The Kriyā Tantra of the Mādhyamika involves the generation of self into a deity and leads to realization of the sambhogakāya. The two realities, the Self Reality (ātma-tattva) and the God Reality (devatā-tattva) of the practitioner will generate the six gods or deities. These are the Reality God (tattva-devatā), the sound God (śabda-devatā), the Letter God (akṣara-devatā), the Form God (rūpa-devatā), the Seal God (mudrā-devatā) and the Sign-God (nimitta-devatā). Thereby the practitioner becomes a manifestly complete Buddha (Ray, 2002). Mingyur Rinpoche also says that, to be really effective, yidam practice must be based upon a significant understanding of emptiness. Yidam practice supports the practitioner in achieving the qualities, kāyas and wisdom of the Buddhahood within. Deity practice is a way to acknowledge and remind one of the nature of deity (Schmidt, 2004). Mingyur Rinpoche says that:

This is how Yidam practice and Guru yoga can actually bestow blessings which bring about, not only the ordinary states of spiritual attainment but also the sublime attainment of enlightenment itself. But if you practice a deity meditation without applying the guru yoga principle, then you merely gain the ordinary benefits of longevity, health, and prosperity.
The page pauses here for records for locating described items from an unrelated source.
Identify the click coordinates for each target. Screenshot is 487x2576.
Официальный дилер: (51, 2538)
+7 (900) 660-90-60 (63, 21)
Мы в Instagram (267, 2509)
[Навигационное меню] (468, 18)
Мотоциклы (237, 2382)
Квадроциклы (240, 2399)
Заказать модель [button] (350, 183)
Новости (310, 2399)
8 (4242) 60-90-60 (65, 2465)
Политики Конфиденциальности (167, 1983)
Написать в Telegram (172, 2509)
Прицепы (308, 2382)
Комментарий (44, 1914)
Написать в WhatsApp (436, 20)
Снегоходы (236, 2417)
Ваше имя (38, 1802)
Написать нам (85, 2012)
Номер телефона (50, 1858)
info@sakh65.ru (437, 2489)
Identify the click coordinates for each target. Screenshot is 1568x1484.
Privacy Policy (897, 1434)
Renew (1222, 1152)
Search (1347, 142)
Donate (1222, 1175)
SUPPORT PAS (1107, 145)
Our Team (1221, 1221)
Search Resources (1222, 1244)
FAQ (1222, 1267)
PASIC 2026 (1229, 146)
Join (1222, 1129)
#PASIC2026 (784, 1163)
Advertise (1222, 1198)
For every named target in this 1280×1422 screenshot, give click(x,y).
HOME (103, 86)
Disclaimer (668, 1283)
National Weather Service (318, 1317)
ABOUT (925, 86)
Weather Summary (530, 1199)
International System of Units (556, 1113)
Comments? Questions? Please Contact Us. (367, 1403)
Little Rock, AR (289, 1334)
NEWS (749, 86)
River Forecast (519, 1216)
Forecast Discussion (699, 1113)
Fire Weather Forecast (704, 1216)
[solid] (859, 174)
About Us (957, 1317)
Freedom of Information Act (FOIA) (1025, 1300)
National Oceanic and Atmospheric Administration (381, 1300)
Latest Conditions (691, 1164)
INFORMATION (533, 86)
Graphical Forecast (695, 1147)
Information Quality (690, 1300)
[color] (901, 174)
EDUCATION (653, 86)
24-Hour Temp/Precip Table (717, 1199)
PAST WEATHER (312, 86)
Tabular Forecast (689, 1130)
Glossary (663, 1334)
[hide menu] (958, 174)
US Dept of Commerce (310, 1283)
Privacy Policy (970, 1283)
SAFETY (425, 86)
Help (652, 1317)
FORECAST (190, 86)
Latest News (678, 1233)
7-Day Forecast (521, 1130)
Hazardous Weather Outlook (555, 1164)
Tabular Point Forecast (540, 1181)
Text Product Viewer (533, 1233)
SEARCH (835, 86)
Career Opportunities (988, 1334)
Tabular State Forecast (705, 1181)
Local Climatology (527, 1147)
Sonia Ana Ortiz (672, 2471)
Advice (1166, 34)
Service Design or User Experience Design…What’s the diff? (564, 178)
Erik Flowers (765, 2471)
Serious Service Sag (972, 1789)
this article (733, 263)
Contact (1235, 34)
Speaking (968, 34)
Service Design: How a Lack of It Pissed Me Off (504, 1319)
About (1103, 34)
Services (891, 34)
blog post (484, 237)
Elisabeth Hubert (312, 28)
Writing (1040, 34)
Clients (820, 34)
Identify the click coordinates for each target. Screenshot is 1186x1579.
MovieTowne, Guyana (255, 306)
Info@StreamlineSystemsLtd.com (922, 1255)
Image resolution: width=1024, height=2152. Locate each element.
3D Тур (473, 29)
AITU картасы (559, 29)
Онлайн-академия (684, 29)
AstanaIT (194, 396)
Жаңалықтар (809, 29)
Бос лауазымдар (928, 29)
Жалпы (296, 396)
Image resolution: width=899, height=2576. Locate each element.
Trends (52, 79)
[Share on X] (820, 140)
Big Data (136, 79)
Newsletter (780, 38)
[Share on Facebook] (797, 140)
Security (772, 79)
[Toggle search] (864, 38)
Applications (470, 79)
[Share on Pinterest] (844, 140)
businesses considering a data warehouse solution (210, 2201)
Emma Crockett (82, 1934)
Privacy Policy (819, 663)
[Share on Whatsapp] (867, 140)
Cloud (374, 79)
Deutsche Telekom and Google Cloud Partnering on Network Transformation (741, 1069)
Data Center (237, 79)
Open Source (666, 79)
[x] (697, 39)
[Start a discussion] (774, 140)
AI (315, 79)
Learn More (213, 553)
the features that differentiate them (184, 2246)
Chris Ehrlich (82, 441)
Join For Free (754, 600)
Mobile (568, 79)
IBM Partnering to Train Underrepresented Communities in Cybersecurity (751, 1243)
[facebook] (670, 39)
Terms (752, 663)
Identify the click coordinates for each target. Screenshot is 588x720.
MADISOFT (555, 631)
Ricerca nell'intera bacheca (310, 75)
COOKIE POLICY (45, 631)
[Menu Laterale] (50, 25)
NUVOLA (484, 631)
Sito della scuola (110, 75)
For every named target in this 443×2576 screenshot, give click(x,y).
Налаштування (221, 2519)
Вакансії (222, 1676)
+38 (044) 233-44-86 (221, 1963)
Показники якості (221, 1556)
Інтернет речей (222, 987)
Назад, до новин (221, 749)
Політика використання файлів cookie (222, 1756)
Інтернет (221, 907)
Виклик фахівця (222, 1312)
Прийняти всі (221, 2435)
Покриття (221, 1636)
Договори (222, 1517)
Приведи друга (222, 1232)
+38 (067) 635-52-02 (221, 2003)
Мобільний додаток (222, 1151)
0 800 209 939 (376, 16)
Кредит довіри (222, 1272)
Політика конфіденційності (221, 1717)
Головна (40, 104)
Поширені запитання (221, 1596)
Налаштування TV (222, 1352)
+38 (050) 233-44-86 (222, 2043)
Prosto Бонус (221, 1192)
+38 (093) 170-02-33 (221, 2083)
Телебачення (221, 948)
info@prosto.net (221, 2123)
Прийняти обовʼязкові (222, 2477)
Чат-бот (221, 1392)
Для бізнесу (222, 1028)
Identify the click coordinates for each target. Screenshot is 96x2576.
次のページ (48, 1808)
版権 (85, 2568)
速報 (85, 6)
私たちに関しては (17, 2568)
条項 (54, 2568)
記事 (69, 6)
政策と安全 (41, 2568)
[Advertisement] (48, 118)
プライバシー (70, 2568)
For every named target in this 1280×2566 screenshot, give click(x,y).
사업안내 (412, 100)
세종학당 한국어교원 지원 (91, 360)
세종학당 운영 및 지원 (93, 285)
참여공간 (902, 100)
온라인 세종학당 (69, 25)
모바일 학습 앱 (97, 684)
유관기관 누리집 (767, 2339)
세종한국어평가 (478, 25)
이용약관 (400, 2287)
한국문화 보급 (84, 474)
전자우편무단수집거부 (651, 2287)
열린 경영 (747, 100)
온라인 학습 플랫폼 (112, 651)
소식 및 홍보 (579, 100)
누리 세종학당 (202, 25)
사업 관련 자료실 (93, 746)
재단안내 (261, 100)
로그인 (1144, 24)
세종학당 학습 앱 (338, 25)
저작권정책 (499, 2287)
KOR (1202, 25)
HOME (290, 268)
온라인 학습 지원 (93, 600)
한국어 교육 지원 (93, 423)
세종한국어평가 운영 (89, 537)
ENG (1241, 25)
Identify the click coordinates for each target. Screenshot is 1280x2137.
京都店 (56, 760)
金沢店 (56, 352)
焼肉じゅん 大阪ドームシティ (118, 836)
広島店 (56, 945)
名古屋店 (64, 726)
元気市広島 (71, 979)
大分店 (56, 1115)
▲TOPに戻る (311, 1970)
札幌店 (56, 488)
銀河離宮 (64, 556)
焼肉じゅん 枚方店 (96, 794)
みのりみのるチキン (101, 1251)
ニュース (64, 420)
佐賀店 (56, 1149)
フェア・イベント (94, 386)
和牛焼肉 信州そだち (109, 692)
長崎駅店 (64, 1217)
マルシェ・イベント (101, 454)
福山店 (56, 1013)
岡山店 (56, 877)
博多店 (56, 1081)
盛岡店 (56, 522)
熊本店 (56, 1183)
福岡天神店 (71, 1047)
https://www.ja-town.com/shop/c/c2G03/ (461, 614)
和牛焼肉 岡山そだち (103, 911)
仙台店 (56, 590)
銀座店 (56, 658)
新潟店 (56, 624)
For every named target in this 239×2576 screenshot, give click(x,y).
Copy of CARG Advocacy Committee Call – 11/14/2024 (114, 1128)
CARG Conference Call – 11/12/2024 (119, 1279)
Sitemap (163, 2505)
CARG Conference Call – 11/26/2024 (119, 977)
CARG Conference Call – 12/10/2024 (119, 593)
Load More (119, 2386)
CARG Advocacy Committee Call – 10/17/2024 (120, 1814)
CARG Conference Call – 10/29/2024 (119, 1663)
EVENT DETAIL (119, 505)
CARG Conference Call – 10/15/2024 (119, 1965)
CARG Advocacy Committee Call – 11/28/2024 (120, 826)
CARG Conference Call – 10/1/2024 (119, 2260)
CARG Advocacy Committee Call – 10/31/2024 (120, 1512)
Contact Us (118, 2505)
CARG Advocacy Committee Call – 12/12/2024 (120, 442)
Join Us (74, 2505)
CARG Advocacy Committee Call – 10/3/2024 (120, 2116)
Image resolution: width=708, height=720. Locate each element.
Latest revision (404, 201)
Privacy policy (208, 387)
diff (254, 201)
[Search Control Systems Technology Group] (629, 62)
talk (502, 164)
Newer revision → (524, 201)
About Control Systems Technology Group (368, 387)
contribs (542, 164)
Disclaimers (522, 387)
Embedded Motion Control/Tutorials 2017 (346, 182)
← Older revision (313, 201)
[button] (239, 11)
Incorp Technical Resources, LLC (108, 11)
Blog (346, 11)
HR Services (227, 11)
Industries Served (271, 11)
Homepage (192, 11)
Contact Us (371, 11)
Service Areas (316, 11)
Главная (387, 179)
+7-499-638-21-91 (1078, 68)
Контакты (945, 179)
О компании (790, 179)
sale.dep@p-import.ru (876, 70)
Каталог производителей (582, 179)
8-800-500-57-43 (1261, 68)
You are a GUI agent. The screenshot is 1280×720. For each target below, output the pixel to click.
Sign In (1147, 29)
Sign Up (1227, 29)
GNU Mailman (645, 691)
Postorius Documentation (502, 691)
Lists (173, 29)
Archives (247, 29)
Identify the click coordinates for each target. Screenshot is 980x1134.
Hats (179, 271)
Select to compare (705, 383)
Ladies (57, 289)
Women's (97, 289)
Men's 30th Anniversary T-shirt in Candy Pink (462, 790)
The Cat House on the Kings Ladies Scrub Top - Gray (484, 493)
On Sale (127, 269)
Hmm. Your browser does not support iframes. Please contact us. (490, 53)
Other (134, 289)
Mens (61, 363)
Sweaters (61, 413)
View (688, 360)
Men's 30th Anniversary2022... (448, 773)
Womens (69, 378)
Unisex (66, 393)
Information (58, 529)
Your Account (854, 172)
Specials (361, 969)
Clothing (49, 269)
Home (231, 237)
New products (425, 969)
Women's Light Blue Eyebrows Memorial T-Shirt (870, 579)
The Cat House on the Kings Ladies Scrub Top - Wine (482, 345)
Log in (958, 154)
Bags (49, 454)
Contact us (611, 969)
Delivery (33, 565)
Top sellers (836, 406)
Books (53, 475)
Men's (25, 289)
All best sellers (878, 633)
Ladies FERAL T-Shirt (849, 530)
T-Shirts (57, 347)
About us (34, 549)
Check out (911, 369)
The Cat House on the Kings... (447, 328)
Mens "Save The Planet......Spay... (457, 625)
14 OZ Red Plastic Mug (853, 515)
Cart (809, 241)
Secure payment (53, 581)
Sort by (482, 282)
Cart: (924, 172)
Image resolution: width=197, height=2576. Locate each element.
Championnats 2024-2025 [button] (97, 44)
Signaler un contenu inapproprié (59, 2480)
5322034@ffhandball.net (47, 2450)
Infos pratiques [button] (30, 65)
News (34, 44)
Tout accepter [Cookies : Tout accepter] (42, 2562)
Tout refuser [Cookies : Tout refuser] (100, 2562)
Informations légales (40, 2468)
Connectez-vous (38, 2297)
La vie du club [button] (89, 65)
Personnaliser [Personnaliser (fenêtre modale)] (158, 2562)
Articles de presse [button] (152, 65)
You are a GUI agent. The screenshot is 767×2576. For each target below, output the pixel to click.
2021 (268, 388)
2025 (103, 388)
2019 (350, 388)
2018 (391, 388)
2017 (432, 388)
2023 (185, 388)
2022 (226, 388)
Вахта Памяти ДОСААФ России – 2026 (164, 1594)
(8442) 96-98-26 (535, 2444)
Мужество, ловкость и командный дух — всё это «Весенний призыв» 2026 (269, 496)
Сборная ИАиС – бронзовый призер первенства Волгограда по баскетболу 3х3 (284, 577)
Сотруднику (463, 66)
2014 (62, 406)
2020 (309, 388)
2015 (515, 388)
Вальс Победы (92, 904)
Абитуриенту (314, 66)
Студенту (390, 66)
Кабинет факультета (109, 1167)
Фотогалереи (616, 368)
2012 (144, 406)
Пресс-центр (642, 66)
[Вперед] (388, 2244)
The ultimate attainment of enlightenment through yidam practice is gained only by realizing that the yidam, the guru and one’s own mind are in essence indivisible (Schmidt, 2004).


Conclusion

To answer the question of why the status of the deities can be equal to the Triratna is because the status and role of the Tibetan deities are connected to the tulku tradition and also to the Trikāya system. Externally, the deities exist in two classes: the class of enlightened beings such as Buddhas and bodhisattvas and the class of non-enlightened beings. They constitute the Sambhogakāya in the Trikāya system. The deities of both classes are involved with their worshippers socially and spiritually as providers of wealth and security, as teachers, protectors, guardians, advisers and even as a kind of refuge. Internally, the status and roles of the deities are concerned with internal spiritual attainment. They play a significant role in the practice of meditation and in the achievement of the Dharmakāya. In other words, at the beginning of meditation, they are the objects of visualization outside the body. Thereafter, when meditators become one with them, they are the internal Sambhogakāya endowed with all the marks of the Buddha. At this level they constitute a far deeper level of refuge and significantly lead to the realization of the Dharmakāya or emptiness (Collins & Jisum, 2019; Qi, 2021).